# Moving to alicante



## ajf1979 (Mar 9, 2012)

Moving to Rojales in July,with girlfriend and kids coming over next year, I know there's not much about but looking for work around there, I've got transport all plastering tools, i work for myself in Oldham greater Manchester, 32 years old, i can turn my hand to anything don't mind labouring,driving, anything really. thinking of trying to set up doing sail shades any things worth a try I suppose nothing to lose. Any way gone on enough if anyone could give me any helpfully info or even better offer me some work i'm hardworking and don't expect loads of wages thanks for taking the time to read. Thanks. Anthony


----------



## xabiaxica (Jun 23, 2009)

ajf1979 said:


> Moving to Rojales in July,with girlfriend and kids coming over next year, I know there's not much about but looking for work around there, I've got transport all plastering tools, i work for myself in Oldham greater Manchester, 32 years old, i can turn my hand to anything don't mind labouring,driving, anything really. thinking of trying to set up doing sail shades any things worth a try I suppose nothing to lose. Any way gone on enough if anyone could give me any helpfully info or even better offer me some work i'm hardworking and don't expect loads of wages thanks for taking the time to read. Thanks. Anthony


:welcome: & good luck 

have a look at the sticky threads above - there's lots of info there & a thread where you can post that you are looking for work.

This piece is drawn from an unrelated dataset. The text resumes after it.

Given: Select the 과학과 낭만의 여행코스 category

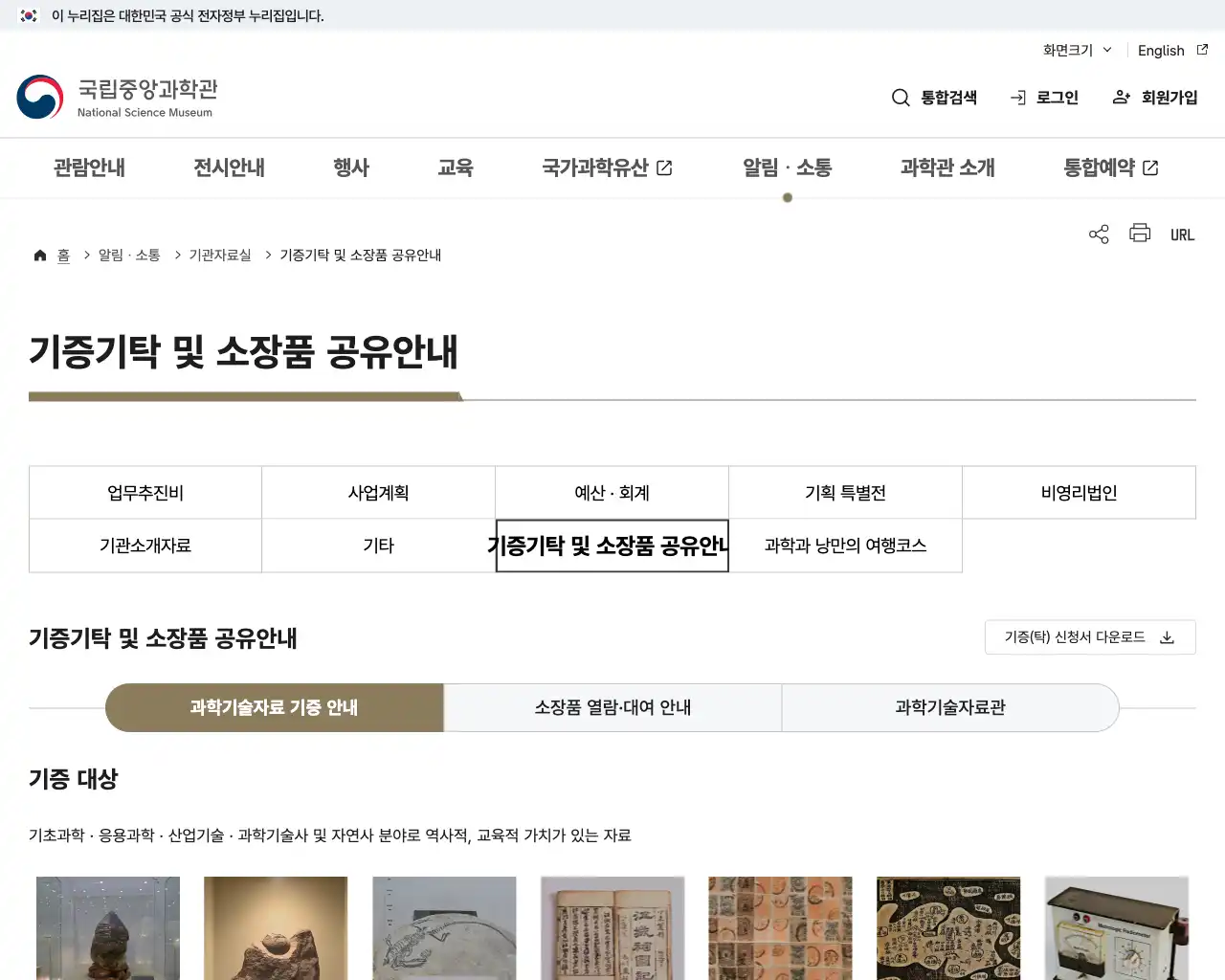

if you have any questions about anything else - fire away !!


----------



## bob_bob (Jan 5, 2011)

To be honest there are literally thousands of people with your background who are out of work. IF you get work you'll be paid peanuts, self employed and your N.I. is 250 a month regardless if you have worked or not, not benefits to fall back on, nothing, nowt. You'd need to work about 30 hours a week to cover NI and rent on a pretty basic apartment. If the children are over about seven they would need a private school so you need to work another 40 hours a week to pay for that, add on fuel, food, power/utility and you'd need to work a 12-15 hour day seven days a week on the pay you'd likely receive and thats before you've had a beer. Not a good time to move in all honesty.


----------



## xabiaxica (Jun 23, 2009)

bob_bob said:


> To be honest there are literally thousands of people with your background who are out of work. IF you get work you'll be paid peanuts, self employed and your N.I. is 250 a month regardless if you have worked or not, not benefits to fall back on, nothing, nowt. You'd need to work about 30 hours a week to cover NI and rent on a pretty basic apartment. If the children are over about seven they would need a private school so you need to work another 40 hours a week to pay for that, add on fuel, food, power/utility and you'd need to work a 12-15 hour day seven days a week on the pay you'd likely receive and thats before you've had a beer. Not a good time to move in all honesty.

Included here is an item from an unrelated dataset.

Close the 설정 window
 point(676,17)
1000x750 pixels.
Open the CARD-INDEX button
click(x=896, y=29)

sadly just about all that is true - I'd stretch it to 9 or 10 though before you seriously need private school


----------



## djfwells (Sep 28, 2009)

Please Don't.
And if you really must, don't burn all of your bridges in the Uk and have enough savings for a return fare back home.
The Grass really isn't that greener at this moment in time.


----------



## ajf1979 (Mar 9, 2012)

Thanks for your reply! I know exactly were your coming from, the one thing what's worrying us is the school situation, we've got 2 kids one will be 14 and the other 11 and I presumed they could go to a state school, could anyone give us more information regarding this, thanks Anthony.


----------



## xicoalc (Apr 20, 2010)

ajf1979 said:


> Thanks for your reply! I know exactly were your coming from, the one thing what's worrying us is the school situation, we've got 2 kids one will be 14 and the other 11 and I presumed they could go to a state school, could anyone give us more information regarding this, thanks Anthony.

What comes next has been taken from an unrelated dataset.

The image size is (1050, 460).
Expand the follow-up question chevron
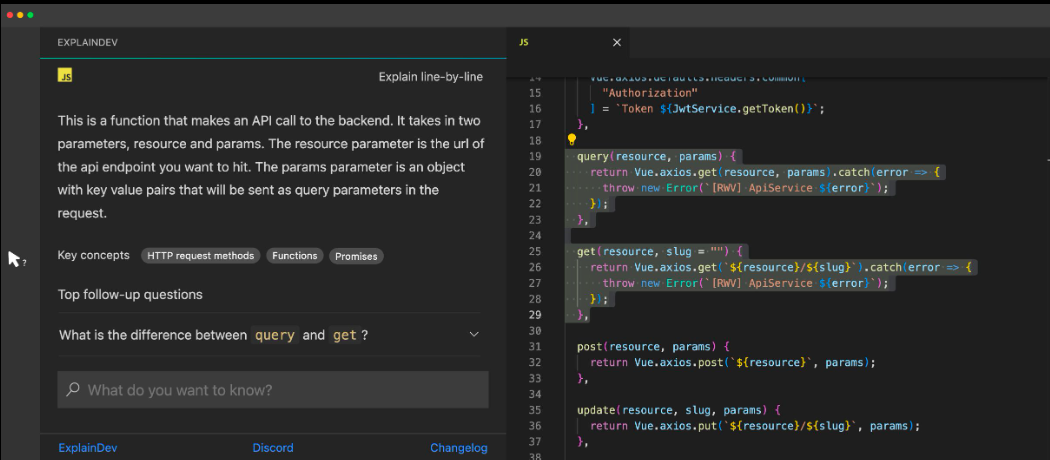[474, 335]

In my honest opinion it will be hard for them at that age to settle into a state school, especially the 14 year old. Imagine at that age when they have good friends and are studying for their qualifications to up sticks and go to a new country where they dont speak the language, where the kids learn a different curriculum, and just be plonked in a room with the other kids.

Best case scenario is that the 14 year old will be put in a class with 11 or 12 year olds because of the difficulties. Worst case if that your kid fails all his/her exams and is completely miserable.

Both are (IMHO) too old to be dropped into state schools but certainly the 14YO. For him/her you will really need to get them into an international english private school to make the changeover at least more seamless because they follow the UK system. 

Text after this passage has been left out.